Off Limits: How to Respond to Discrimination in a Job Interview

How to Respond to Discrimination in a Job Interview, only on CubicleHustler.com

The sad truth is that if you are a professional that lives outside of the majority lines - of color, woman, LGBTQ, immigrant, etc. - you will likely have to deal with someone saying something crazy to you.  It may be minor offense or something that sets you fully back on your heels.  Either way, it's likely to happen.  

We've already discussed how to handle this when it comes from a coworker.  But what do you do when you don't even have the job yet?  What if someone asks you something really personal and potentially biased during the interview?  

There is a way to handle it while keeping your composure and still get the job.  

Know What's Off Limits

First thing's first, you have to know what questions are forbidden in job interviews. The EEOC forbids employers from discrimination on the basis of race, color, religion, sex (including gender identity, sexual orientation, and pregnancy), national origin, age, disability or genetic information. (Familiarize yourself here).

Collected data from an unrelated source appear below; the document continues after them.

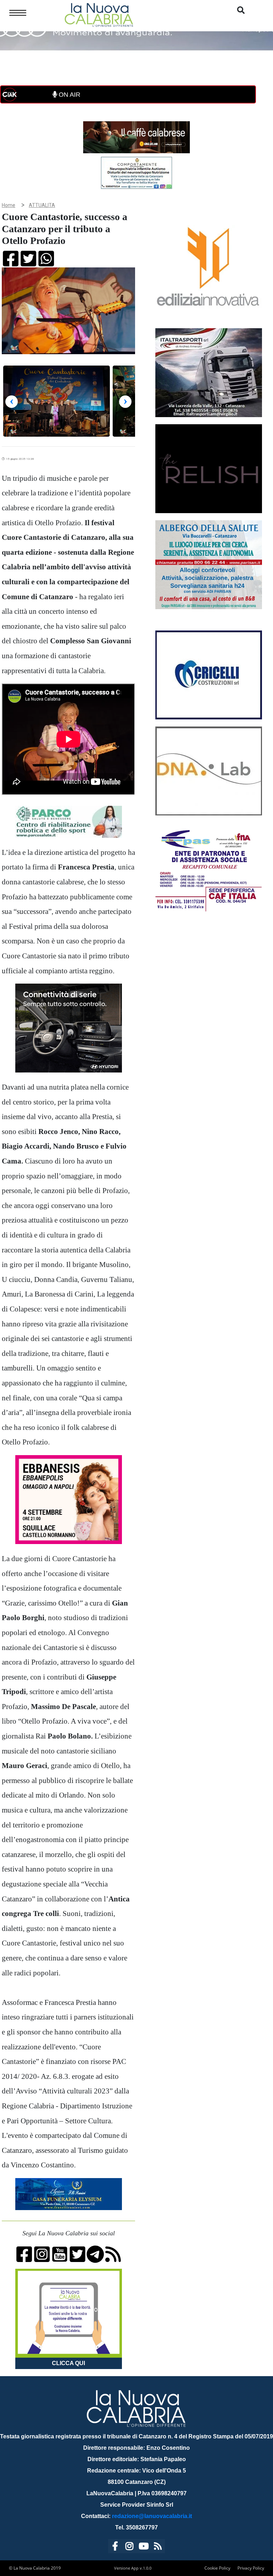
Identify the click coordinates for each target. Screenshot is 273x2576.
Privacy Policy (250, 2568)
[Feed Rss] (158, 2547)
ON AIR (68, 94)
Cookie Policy (217, 2568)
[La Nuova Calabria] (98, 14)
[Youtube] (143, 2547)
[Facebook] (115, 2547)
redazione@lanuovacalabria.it (152, 2516)
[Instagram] (129, 2547)
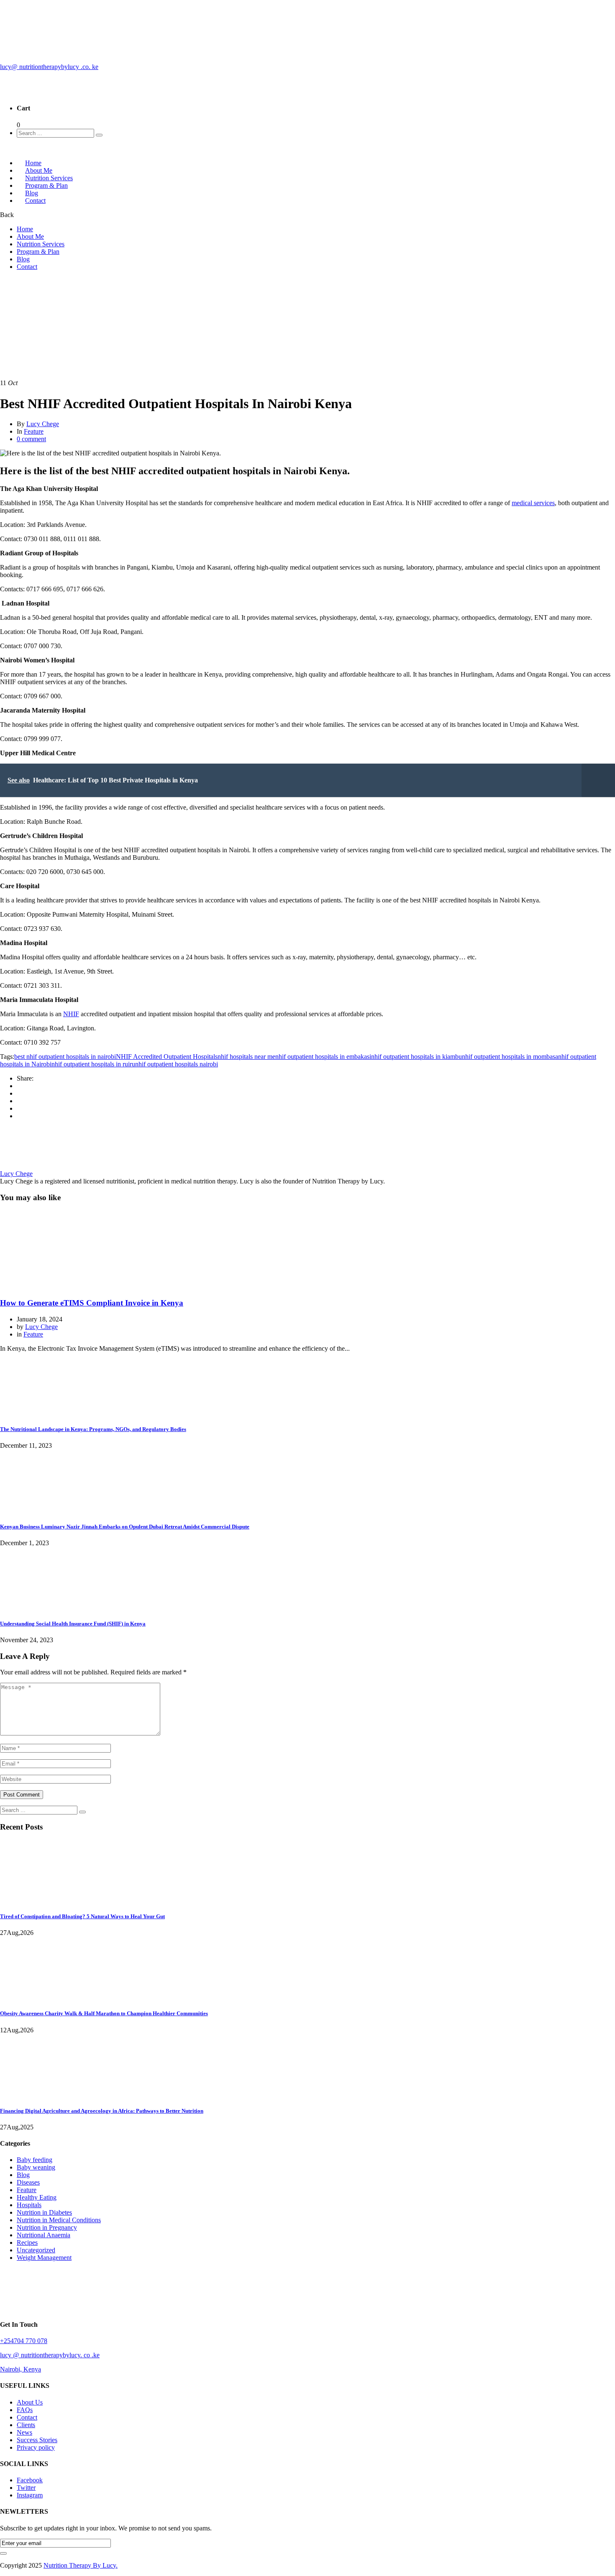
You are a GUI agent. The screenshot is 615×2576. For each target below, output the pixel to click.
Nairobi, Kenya (20, 2369)
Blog (23, 259)
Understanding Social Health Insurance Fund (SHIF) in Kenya (73, 1623)
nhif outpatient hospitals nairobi (176, 1064)
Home (25, 229)
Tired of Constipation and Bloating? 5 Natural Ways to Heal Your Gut (82, 1916)
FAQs (25, 2409)
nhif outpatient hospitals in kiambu (416, 1056)
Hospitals (29, 2204)
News (24, 2432)
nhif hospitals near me (246, 1056)
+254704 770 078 (23, 2340)
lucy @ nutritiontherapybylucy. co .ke (50, 2355)
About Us (30, 2402)
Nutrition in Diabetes (44, 2212)
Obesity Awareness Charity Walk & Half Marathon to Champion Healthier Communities (104, 2013)
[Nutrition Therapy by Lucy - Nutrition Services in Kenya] (47, 91)
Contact (35, 200)
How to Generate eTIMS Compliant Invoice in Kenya (91, 1302)
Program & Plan (46, 185)
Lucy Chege (42, 423)
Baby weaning (36, 2167)
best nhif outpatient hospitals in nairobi (65, 1056)
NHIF (71, 1013)
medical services (533, 502)
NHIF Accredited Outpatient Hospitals (167, 1056)
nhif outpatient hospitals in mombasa (510, 1056)
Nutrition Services (40, 244)
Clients (26, 2424)
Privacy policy (36, 2447)
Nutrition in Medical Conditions (59, 2219)
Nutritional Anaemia (43, 2235)
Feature (26, 295)
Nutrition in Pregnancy (47, 2227)
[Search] (99, 135)
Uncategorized (36, 2250)
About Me (30, 236)
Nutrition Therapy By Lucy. (81, 2565)
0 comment (31, 438)
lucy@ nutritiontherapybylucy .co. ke (49, 66)
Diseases (28, 2182)
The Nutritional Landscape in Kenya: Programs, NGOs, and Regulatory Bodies (93, 1429)
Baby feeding (34, 2159)
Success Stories (37, 2439)
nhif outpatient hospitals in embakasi (323, 1056)
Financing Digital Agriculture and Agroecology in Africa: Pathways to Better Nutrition (101, 2111)
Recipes (27, 2242)
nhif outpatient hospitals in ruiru (93, 1064)
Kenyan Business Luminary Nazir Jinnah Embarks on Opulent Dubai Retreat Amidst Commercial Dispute (124, 1526)
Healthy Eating (36, 2197)
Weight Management (44, 2257)
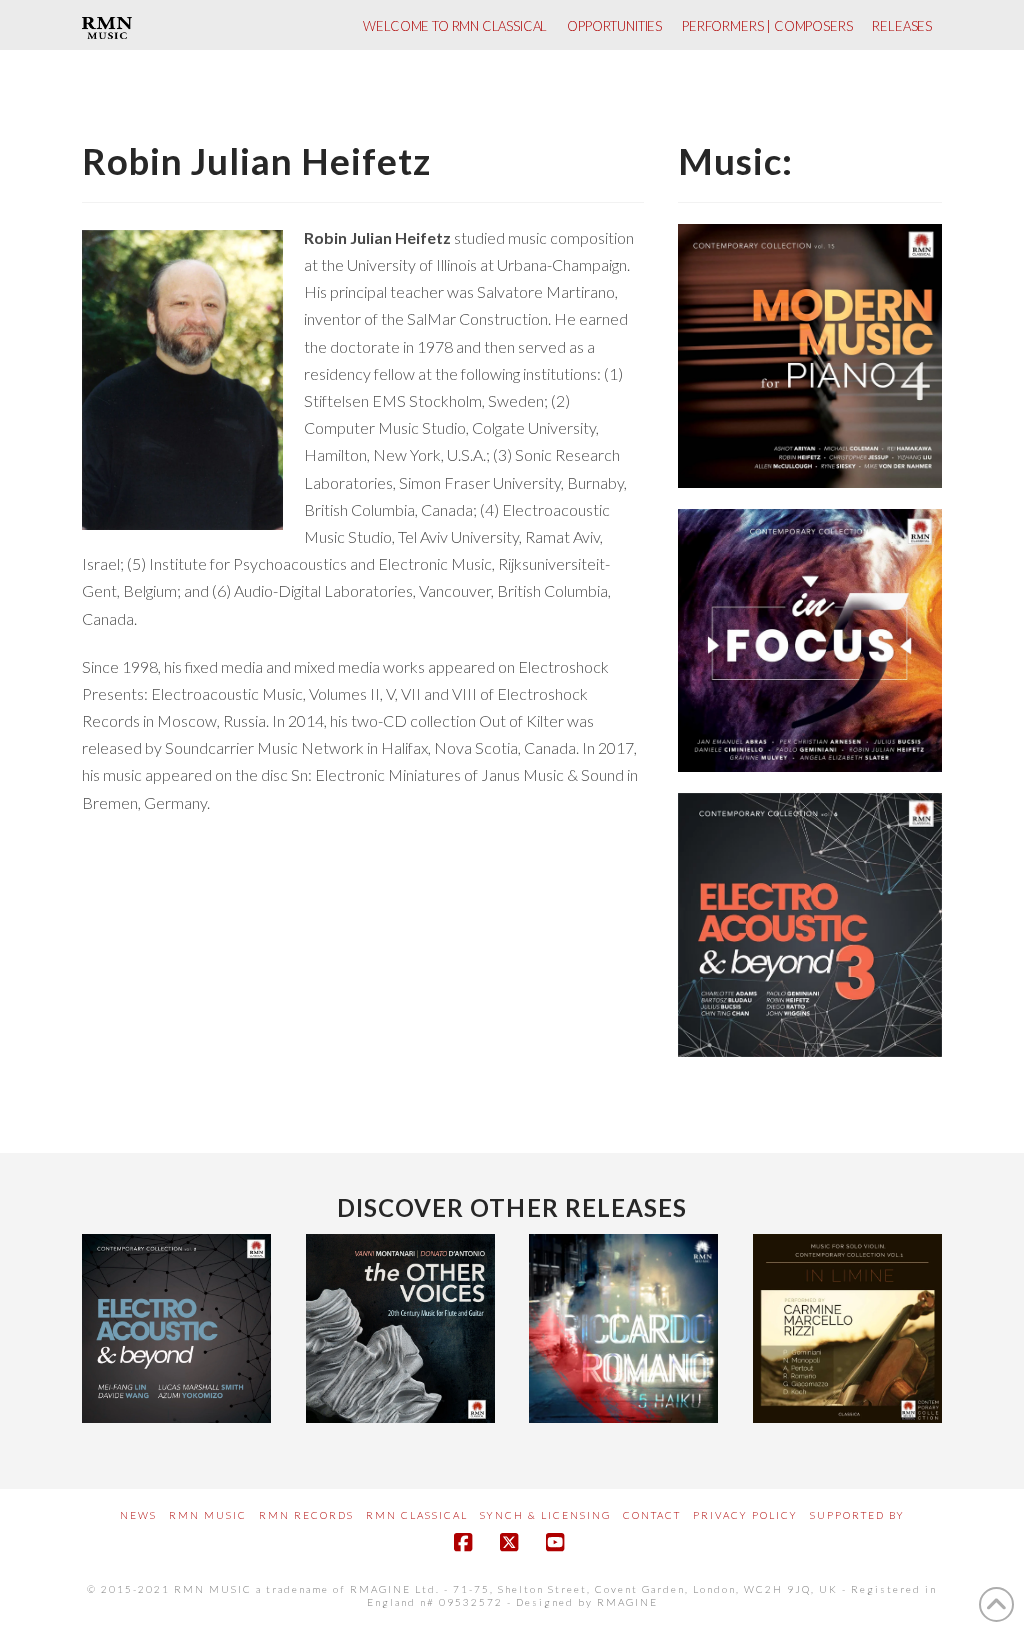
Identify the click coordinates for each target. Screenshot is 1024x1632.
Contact (652, 1515)
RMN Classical (417, 1515)
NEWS (138, 1515)
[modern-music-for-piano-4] (810, 356)
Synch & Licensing (545, 1515)
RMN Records (306, 1515)
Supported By (857, 1515)
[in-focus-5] (810, 641)
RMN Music (208, 1515)
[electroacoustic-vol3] (810, 925)
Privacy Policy (745, 1515)
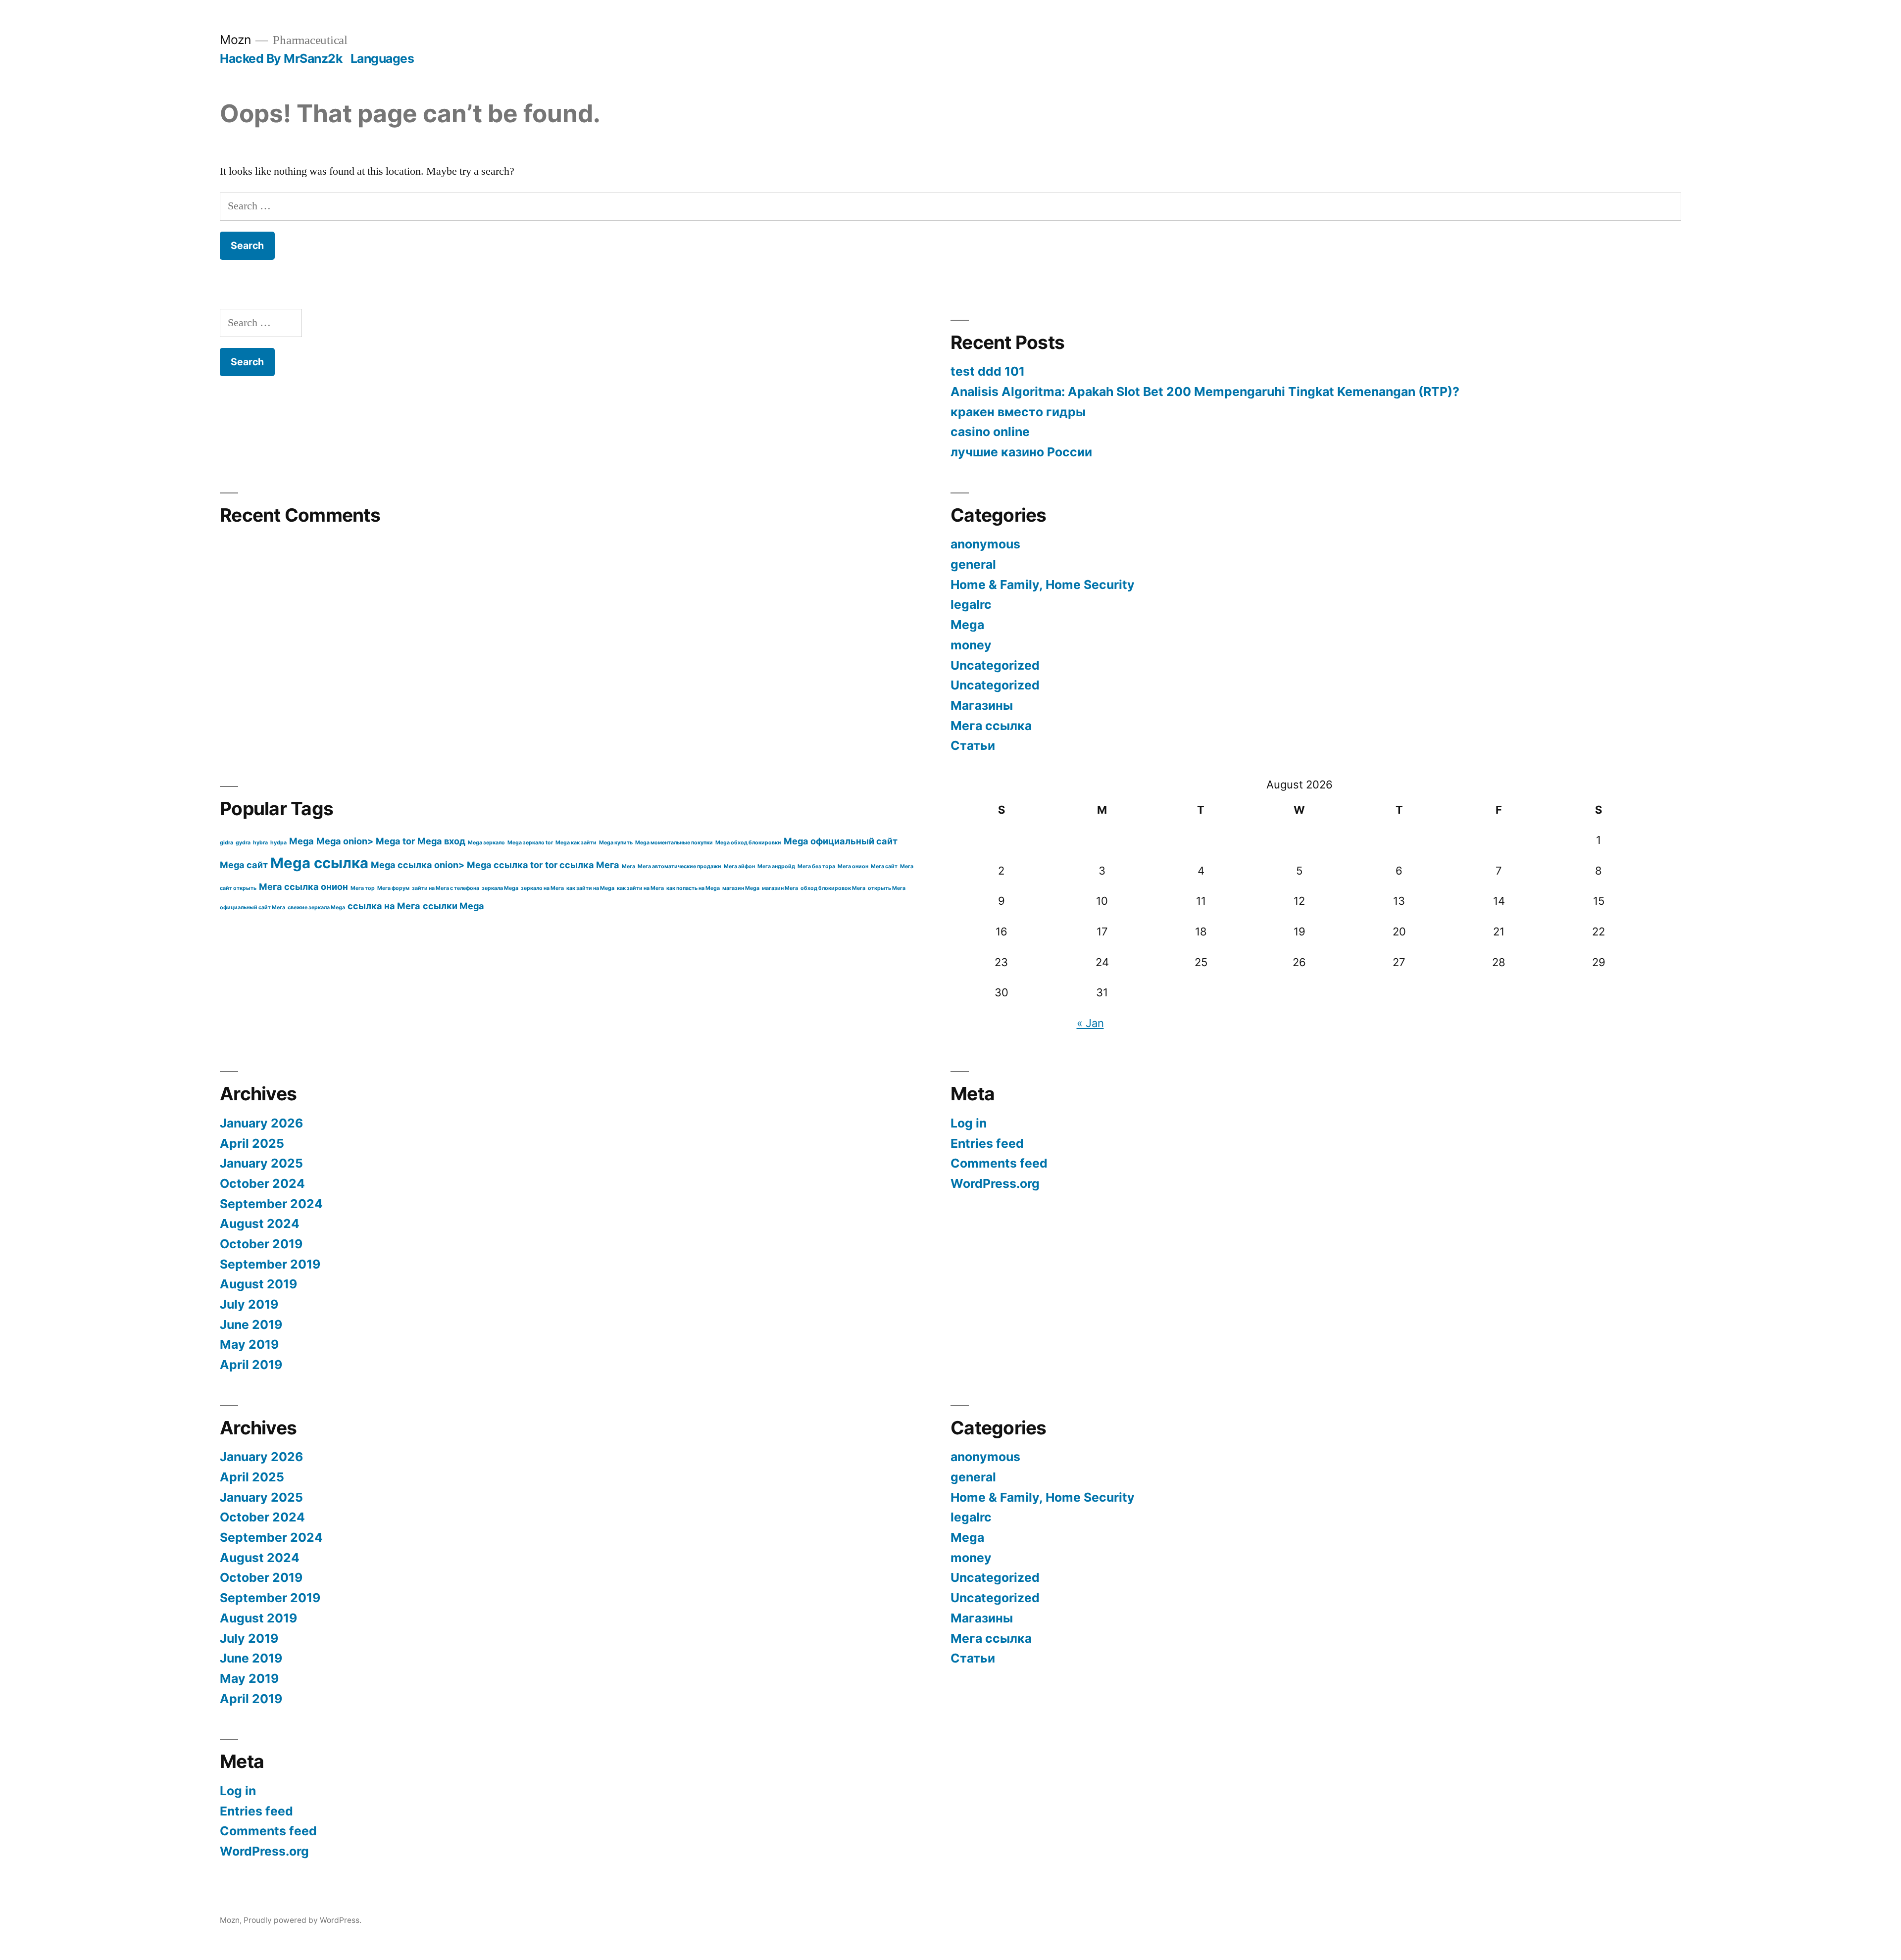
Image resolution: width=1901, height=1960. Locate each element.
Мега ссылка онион (303, 886)
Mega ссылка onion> (417, 864)
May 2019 (249, 1344)
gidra (226, 842)
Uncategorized (995, 665)
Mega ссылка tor (505, 864)
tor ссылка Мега (582, 864)
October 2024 (262, 1183)
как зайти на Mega (590, 888)
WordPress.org (995, 1183)
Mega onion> (344, 840)
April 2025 (252, 1143)
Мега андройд (776, 866)
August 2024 (260, 1223)
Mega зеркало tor (530, 842)
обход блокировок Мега (832, 888)
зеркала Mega (500, 888)
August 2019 (258, 1283)
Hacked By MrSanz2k (281, 58)
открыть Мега (886, 888)
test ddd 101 (987, 371)
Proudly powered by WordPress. (302, 1920)
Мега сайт (884, 866)
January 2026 (261, 1123)
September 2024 (271, 1203)
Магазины (981, 705)
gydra (243, 842)
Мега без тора (816, 866)
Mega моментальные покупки (674, 842)
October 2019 (261, 1243)
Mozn (235, 39)
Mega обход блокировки (748, 842)
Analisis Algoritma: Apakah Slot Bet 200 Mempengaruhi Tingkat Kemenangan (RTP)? (1204, 391)
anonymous (985, 544)
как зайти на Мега (640, 888)
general (973, 564)
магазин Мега (780, 888)
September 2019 (270, 1264)
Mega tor (395, 840)
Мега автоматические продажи (679, 866)
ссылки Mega (453, 905)
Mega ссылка (319, 863)
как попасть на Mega (693, 888)
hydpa (278, 842)
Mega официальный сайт (841, 840)
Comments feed (999, 1163)
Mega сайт (244, 864)
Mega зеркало (486, 842)
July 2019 (249, 1304)
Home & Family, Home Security (1042, 584)
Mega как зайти (576, 842)
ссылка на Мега (384, 905)
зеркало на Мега (542, 888)
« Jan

In a job interview, these might come up in the form of seemingly innocuous questions, like - 

  • How old are you?
  • Do you have kids yet?
  • What country are you from?
  • Are you married?

These might be appropriate in casual conversation and feel like the interviewer is just getting to know you but they are absolutely off limits in a job interview setting.  Problems arise when you interview with smaller companies without a formal HR department.  Not every interviewer is well versed in employment law and may cross the line just in making chit chat.  If these questions do come up and you do not feel comfortable answering, there are two positions that you can take in your response. 

Play The Helpful Advisor

Let's say that you are a young woman interviewing for a new job and you are wearing your wedding ring.  The interviewer asks, "so are you and your husband planning to have kids?"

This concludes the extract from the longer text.